In an opinion piece published by The Dallas Morning News, Straus said it was “disappointing” that some Texas Republicans are fighting to maintain the election processes put in place by state lawmakers.
Straus applauded Gov. Greg Abbott for unilaterally extending the in-person early voting period but said “more could be done” to accommodate voters.
He then criticized Texas Attorney General Ken Paxton for intervening when Harris County Clerk Chris Hollins—who runs elections in the state’s most populous county and is also an officer in the Texas Democrat Party—decided to send mail-ballot applications to all 2.4 million registered voters in the county:
“But some Texas officials are going out of their way to discourage voting by mail. Republican campaigns have long utilized mail-in voting as a way to make sure certain voices, such as senior citizens and others who cannot physically make it to the polls, are heard. But this year, it’s disappointing that Republican leaders in Texas are not taking the increased demand for voting by mail more seriously. After the chief elections officer in Harris County announced plans to send applications for mail-in ballots to registered voters, the Texas attorney general sued to stop him, adding to public confusion about the legality of voting by mail.”
In fact, Democrats’ actions to overturn—or simply ignore—state election laws are what have created confusion among Texas voters.

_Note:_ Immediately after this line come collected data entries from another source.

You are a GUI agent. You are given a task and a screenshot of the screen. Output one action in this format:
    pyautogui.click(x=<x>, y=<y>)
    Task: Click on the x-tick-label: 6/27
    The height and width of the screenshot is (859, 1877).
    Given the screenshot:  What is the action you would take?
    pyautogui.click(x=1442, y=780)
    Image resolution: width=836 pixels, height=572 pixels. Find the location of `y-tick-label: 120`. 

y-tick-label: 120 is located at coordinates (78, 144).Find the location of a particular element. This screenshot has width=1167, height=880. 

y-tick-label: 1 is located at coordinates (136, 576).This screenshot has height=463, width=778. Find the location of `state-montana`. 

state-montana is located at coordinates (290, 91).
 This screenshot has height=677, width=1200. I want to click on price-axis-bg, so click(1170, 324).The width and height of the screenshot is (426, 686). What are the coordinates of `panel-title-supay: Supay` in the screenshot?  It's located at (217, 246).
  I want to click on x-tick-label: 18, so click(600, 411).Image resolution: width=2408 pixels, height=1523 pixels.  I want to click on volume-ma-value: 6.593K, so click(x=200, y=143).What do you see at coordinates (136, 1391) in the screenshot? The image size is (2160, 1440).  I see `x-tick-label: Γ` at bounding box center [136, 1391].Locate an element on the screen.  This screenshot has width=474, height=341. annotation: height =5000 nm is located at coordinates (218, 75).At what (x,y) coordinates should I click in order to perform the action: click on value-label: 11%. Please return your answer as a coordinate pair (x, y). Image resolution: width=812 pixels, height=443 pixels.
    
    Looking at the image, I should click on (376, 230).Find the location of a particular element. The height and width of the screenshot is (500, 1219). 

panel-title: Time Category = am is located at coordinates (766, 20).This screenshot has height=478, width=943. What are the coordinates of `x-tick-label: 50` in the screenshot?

Under Texas law, only voters who are 65 or older, disabled, in jail, or outside their home county during an election are eligible to vote by mail.
Yet earlier this year, the Texas Democrat Party filed two separate vote-by-mail lawsuits, asking both state and federal courts to bypass the legislature and allow any voter to claim fear of the Chinese coronavirus as an excuse to cast a mail ballot.
In his commentary, Straus discounted concerns about mail-ballot fraud.
He also brushed aside the challenge that would be presented to local election officials by inviting an unprecedented influx of mail ballots with just weeks to adjust their processes, saying it is “their job to prepare adequately for an increase in mail-in ballots.”
Straus siding with Democrats, however, should come as no surprise, given a look at his time in office.
First elected Speaker of the Texas House in 2009 in a coup led by Democrats and a minority of Republican members, Straus spent his time behind the gavel obstructing conservative priorities and reforms.
New bylaws passed by the House Republican Caucus in 2017, which had members nominate a unified Republican candidate rather than allow Democrats to join with a minority of Republicans to elect another “coalition” speaker, forced Straus to announce his retirement from the legislature.
Since then, Straus has remained politically active as the chairman of his Texas Forever Forward PAC, which has largely donated money to campaigns of his old establishment allies in the Texas House.